DESCRIPTION OF THE TASK
Starting at the line that has "Enable the Fixable checkbox" and stopping after the line that has "Click the Automotive", reproduce those lines with "screenshot" switched to "screen capture" and nothing else altered. Output only those lines.

Data pulled from a collection
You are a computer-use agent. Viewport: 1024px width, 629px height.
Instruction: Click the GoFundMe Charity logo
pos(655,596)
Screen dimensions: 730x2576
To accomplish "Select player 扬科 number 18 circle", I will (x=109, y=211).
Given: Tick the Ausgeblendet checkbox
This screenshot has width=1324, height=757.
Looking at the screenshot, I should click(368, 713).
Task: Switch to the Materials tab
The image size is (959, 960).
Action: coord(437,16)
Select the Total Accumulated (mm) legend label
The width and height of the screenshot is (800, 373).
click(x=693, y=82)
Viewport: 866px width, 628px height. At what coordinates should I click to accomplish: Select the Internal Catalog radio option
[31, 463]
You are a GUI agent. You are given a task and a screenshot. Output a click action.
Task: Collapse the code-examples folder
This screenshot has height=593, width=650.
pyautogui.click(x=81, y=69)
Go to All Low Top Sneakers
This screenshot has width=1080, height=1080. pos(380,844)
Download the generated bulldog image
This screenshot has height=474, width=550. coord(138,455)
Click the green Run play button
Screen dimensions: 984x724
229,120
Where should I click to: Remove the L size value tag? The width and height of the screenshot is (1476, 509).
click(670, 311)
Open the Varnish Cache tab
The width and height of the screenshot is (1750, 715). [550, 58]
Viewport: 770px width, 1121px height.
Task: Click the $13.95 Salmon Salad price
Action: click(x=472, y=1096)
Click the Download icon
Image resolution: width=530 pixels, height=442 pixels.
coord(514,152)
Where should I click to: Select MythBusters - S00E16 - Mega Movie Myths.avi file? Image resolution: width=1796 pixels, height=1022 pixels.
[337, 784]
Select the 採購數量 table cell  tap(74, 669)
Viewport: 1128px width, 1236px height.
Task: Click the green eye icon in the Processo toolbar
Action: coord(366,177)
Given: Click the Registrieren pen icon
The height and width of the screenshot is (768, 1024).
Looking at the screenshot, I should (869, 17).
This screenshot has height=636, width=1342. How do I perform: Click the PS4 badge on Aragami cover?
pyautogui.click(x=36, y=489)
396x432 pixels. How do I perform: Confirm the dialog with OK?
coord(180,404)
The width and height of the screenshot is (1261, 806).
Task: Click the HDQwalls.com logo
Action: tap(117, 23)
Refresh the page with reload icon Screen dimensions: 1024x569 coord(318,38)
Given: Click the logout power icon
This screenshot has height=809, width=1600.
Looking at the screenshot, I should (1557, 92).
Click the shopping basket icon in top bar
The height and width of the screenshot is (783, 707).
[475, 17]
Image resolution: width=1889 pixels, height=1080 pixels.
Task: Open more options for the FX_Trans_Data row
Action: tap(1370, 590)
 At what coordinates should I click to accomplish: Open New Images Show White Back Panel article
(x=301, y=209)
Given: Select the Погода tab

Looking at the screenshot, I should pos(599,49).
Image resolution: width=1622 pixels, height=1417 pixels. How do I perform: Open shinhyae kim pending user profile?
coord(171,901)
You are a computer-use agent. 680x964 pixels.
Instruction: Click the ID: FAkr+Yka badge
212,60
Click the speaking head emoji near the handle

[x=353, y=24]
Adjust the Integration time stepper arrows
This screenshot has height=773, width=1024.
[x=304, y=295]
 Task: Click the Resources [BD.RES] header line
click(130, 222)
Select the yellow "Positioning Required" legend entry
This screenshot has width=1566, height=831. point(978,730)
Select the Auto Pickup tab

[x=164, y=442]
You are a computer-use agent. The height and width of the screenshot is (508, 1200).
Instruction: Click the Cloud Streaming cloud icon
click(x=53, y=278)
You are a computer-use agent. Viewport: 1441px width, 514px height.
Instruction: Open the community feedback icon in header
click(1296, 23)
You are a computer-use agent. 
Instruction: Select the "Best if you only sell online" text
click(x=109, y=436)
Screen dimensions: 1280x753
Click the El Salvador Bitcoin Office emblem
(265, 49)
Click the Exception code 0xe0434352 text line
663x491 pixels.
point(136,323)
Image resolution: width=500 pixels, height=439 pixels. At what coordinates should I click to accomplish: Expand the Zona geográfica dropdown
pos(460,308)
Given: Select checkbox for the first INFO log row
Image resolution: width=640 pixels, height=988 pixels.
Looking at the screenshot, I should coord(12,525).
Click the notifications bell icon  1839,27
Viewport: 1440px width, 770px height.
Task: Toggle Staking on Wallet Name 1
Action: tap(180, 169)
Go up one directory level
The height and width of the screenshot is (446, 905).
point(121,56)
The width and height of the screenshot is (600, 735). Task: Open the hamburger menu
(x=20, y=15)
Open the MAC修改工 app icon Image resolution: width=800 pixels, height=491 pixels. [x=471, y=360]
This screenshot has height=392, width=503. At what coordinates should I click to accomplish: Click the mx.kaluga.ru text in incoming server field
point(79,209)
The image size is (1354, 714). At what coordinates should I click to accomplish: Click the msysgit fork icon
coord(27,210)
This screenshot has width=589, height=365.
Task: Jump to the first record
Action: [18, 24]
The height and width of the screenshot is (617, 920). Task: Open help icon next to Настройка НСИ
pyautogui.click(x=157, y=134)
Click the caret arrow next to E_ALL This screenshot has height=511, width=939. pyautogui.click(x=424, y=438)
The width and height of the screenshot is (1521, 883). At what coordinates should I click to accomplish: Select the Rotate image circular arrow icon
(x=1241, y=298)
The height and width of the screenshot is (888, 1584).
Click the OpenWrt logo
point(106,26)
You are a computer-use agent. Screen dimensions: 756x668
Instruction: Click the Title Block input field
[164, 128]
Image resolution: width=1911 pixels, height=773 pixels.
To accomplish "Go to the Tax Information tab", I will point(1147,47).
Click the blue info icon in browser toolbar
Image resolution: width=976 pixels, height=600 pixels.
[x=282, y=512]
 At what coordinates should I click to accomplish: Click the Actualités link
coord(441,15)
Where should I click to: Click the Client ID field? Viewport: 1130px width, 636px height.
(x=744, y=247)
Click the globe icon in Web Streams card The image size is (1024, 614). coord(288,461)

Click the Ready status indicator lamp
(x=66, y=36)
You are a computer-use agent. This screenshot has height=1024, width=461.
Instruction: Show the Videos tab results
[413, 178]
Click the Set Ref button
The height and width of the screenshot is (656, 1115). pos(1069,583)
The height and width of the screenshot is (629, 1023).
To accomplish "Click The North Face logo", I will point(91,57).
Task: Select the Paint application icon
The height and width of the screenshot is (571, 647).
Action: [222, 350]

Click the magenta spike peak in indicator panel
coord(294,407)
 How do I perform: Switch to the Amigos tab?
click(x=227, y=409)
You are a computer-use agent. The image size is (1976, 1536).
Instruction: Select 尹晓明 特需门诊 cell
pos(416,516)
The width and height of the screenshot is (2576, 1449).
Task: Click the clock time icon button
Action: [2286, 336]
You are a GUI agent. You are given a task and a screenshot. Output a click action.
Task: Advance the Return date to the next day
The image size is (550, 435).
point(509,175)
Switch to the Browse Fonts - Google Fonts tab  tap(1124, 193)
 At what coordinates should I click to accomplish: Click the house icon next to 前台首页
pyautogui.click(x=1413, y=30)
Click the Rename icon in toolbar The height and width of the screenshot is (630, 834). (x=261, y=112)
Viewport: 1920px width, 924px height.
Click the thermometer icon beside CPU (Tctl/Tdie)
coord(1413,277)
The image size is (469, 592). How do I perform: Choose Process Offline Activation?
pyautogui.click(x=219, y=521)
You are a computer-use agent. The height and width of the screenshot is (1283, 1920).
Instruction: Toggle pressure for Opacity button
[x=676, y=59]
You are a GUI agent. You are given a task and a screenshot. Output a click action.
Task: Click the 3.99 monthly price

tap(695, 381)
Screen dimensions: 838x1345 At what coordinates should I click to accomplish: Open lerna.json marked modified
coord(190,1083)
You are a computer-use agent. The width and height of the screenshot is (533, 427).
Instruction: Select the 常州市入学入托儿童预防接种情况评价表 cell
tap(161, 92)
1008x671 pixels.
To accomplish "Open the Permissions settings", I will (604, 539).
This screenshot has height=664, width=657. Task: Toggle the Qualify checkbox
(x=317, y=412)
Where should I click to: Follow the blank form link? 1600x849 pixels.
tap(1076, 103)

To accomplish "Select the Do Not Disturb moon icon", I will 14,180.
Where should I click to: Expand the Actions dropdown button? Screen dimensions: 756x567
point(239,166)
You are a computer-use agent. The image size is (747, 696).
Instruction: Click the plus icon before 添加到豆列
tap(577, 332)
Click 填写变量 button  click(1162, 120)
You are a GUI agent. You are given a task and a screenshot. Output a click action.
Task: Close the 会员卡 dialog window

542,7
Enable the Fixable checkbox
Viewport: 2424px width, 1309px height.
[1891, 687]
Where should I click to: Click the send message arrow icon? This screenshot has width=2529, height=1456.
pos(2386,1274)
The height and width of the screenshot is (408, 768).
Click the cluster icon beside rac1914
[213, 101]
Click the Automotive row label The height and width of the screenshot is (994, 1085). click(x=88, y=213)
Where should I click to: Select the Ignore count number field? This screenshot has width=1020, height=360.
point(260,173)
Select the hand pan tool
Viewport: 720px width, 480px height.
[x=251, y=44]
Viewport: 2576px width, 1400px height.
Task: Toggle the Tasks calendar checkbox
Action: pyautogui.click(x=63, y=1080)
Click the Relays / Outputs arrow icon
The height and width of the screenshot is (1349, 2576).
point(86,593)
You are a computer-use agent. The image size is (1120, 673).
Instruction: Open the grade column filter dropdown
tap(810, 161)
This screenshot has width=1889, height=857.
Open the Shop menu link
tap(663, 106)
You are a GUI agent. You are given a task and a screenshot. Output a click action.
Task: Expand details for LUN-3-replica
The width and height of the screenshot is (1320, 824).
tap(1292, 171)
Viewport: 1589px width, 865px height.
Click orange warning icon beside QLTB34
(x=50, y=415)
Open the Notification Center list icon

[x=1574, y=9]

RESPONSE
Enable the Fixable checkbox
Viewport: 2424px width, 1309px height.
[1891, 687]
Where should I click to: Click the send message arrow icon? This screen capture has width=2529, height=1456.
pos(2386,1274)
The height and width of the screen capture is (408, 768).
Click the cluster icon beside rac1914
[213, 101]
Click the Automotive row label The height and width of the screen capture is (994, 1085). click(x=88, y=213)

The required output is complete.